Por supuesto, para cuando llegaron los medios gráficos y audiovisuales, de la nave sólo quedaba una gigantesca aureola de pasto quemado. Pero la prensa le dio un inusual tratamiento al caso. Durante una semana, los medios de todo el país y del extranjero acudieron a fotografiar y filmar la prueba del aterrizaje; y muchísimos montaron guardia durante toda la noche a la espera de un nuevo arribo. Como si la noche tuviera algún tipo de atractivo especial para los supuestos extraterrestres.
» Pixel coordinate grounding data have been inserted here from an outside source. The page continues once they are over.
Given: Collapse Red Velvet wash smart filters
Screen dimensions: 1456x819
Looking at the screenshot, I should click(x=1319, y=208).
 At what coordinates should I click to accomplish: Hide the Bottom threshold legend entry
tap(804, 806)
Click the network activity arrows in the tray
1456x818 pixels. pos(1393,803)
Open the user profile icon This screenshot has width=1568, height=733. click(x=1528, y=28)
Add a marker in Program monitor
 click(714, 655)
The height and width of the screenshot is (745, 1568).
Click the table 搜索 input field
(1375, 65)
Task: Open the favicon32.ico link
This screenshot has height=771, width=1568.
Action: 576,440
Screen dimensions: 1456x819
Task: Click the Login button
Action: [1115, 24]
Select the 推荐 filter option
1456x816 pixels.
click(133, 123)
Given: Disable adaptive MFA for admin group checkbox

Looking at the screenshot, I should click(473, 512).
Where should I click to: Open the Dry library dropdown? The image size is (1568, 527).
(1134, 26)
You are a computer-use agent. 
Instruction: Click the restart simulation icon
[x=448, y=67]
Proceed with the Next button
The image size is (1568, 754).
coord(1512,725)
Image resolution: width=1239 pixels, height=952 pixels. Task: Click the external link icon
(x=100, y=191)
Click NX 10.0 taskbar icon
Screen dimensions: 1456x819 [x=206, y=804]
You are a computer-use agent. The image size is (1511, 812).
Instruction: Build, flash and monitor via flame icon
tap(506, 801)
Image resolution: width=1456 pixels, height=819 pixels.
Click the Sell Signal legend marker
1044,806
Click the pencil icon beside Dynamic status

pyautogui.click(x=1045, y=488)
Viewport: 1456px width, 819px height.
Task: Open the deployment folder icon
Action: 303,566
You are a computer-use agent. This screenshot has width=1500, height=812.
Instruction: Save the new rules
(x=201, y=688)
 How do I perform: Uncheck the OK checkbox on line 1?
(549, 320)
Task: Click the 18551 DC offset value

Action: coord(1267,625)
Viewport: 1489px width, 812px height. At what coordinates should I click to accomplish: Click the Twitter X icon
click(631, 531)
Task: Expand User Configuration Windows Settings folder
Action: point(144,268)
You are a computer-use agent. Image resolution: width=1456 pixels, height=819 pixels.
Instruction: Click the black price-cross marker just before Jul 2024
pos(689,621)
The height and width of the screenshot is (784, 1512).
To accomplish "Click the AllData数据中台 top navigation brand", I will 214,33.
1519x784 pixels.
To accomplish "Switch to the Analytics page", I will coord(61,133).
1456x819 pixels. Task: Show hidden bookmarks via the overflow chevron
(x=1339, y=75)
Todas las semanas llegaban a las redacciones asuntos similares, de todas partes del mundo, y diarios, revistas y canales apenas les brindaban un breve espacio o ninguno. Pero en Velario creo que no era más impactante el posible plato volador que el hecho de que todo un pueblo fuera testigo. Todos lo habían visto. Como en una película de ciencia ficción, el pueblo entero —cada cual desde su sitio de trabajo o de ocio— había visto la enorme panza de la nave y una sombra artificial se había cernido sobre cada uno de ellos. Luego, como llamados por una voz más poderosa que la del hombre —niños, ancianos, hombres y hasta las cuatro mujeres embarazadas— subieron juntos a la montaña más alta del pueblo y observaron de frente el enigma de otro mundo. Cuando el último habitante de Velario hubo subido y observado a menos de un metro la nave, quienesquiera que fueran sus tripulantes alzaron nuevamente vuelo. ¿Por qué?